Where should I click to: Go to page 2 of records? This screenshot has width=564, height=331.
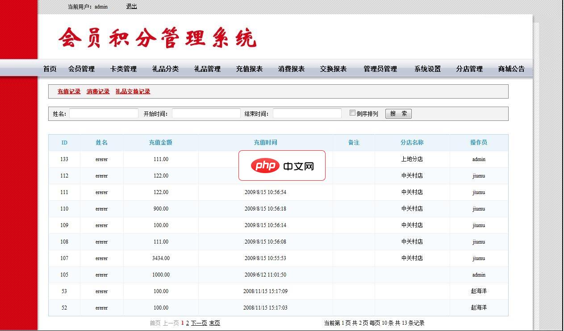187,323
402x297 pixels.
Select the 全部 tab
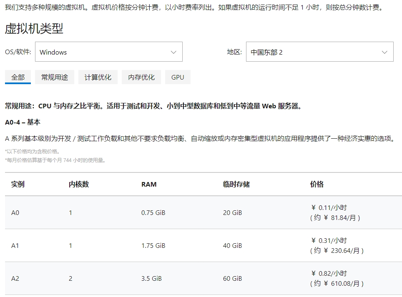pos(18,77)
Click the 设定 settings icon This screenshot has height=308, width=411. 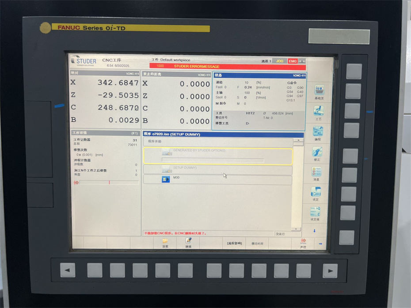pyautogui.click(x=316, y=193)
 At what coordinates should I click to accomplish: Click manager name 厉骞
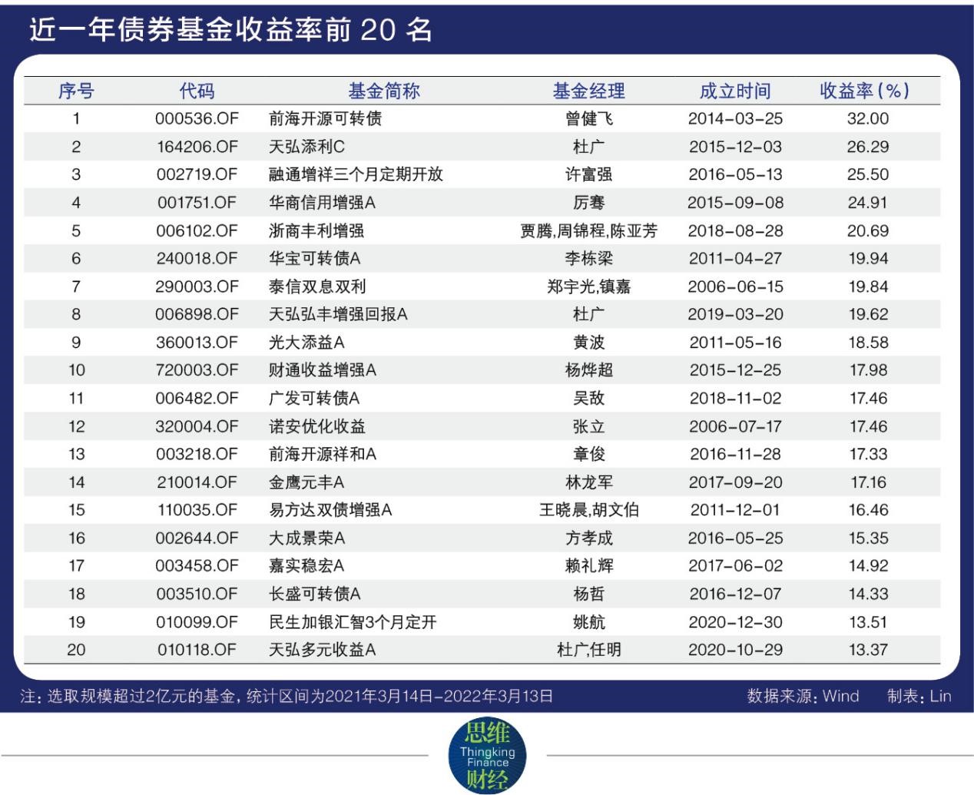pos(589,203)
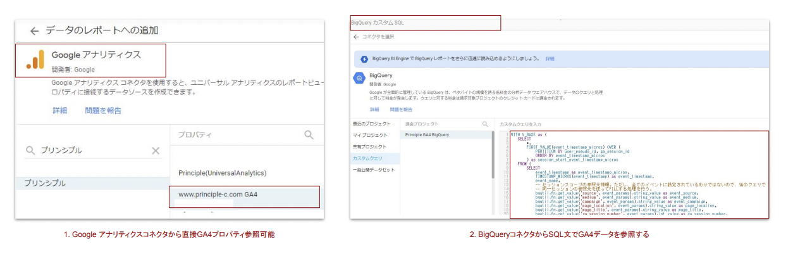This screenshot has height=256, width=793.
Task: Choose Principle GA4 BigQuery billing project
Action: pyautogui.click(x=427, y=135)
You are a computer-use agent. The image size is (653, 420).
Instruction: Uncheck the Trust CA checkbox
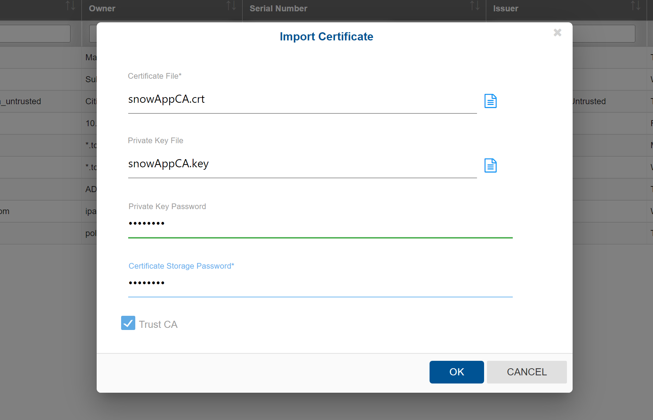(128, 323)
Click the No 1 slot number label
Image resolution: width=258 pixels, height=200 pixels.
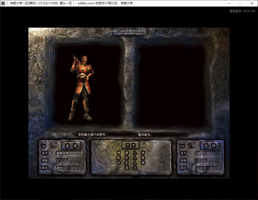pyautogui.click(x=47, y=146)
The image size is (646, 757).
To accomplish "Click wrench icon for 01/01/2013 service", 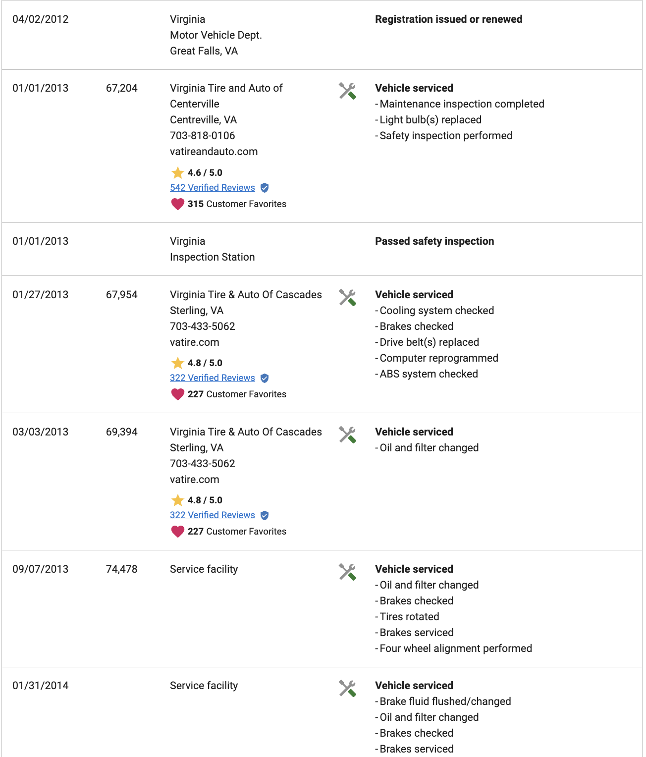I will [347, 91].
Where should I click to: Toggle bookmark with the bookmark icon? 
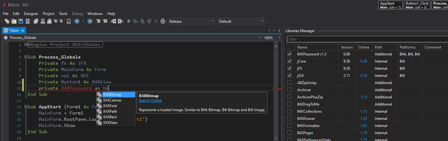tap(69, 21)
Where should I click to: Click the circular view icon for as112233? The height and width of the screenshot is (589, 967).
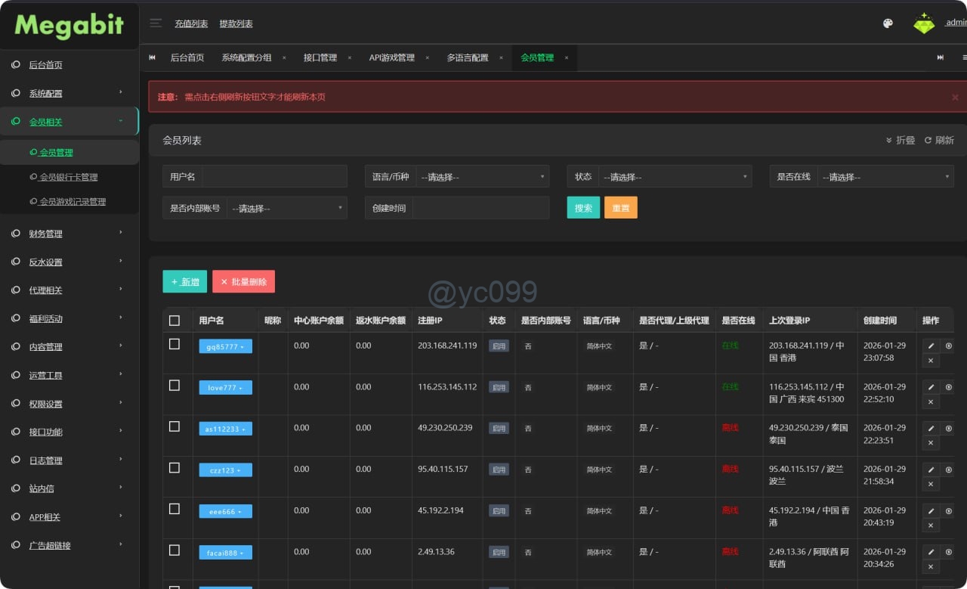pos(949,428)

**WORK REQUIRED:** Copy the records word for word, starting with the line containing "At what coordinates" and going on through the line containing "pyautogui.click(x=47, y=146)", leaving out the pictures.

**SOLUTION TO THIS TASK:**
 At what coordinates should I click to accomplish: Click manager name 厉骞
pos(589,203)
This screenshot has height=256, width=793.
Task: Choose Principle GA4 BigQuery billing project
Action: pyautogui.click(x=427, y=135)
You are a computer-use agent. The image size is (653, 420).
Instruction: Uncheck the Trust CA checkbox
(128, 323)
Click the No 1 slot number label
Image resolution: width=258 pixels, height=200 pixels.
pyautogui.click(x=47, y=146)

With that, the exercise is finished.